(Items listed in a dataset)

*** Block opens ***

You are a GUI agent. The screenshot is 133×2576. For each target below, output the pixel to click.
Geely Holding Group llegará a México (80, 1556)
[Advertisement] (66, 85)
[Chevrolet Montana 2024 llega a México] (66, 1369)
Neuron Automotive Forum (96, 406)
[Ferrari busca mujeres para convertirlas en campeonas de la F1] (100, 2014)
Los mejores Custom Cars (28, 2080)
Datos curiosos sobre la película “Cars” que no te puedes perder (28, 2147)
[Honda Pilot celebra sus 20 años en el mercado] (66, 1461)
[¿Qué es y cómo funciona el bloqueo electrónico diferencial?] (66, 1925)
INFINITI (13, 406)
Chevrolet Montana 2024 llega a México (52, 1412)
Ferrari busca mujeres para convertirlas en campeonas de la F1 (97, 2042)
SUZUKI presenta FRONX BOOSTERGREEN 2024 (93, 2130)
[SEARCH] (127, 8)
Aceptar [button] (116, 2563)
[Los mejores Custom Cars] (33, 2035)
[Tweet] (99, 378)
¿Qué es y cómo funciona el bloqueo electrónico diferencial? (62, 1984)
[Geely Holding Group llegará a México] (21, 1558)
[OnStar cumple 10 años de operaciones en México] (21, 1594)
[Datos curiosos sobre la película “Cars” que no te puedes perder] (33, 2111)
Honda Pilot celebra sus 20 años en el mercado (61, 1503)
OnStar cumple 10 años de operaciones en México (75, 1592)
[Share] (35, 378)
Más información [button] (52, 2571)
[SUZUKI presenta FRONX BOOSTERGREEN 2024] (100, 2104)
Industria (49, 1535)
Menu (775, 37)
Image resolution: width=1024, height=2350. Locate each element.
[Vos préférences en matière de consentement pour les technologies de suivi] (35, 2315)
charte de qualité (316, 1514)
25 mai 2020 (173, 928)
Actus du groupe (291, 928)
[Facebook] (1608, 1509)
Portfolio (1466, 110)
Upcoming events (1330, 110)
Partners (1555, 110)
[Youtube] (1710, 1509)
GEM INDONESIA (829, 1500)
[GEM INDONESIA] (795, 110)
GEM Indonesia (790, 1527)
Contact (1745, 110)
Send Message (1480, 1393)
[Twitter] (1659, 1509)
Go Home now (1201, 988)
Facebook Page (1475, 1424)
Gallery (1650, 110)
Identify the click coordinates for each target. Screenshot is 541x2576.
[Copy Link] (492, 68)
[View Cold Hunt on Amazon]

*** Block closes ***

## PROBLEM TO WORK ON
All lines in the records above that contain "presenta" are to be reported.

## RESPONSE
SUZUKI presenta FRONX BOOSTERGREEN 2024 (93, 2130)
[SUZUKI presenta FRONX BOOSTERGREEN 2024] (100, 2104)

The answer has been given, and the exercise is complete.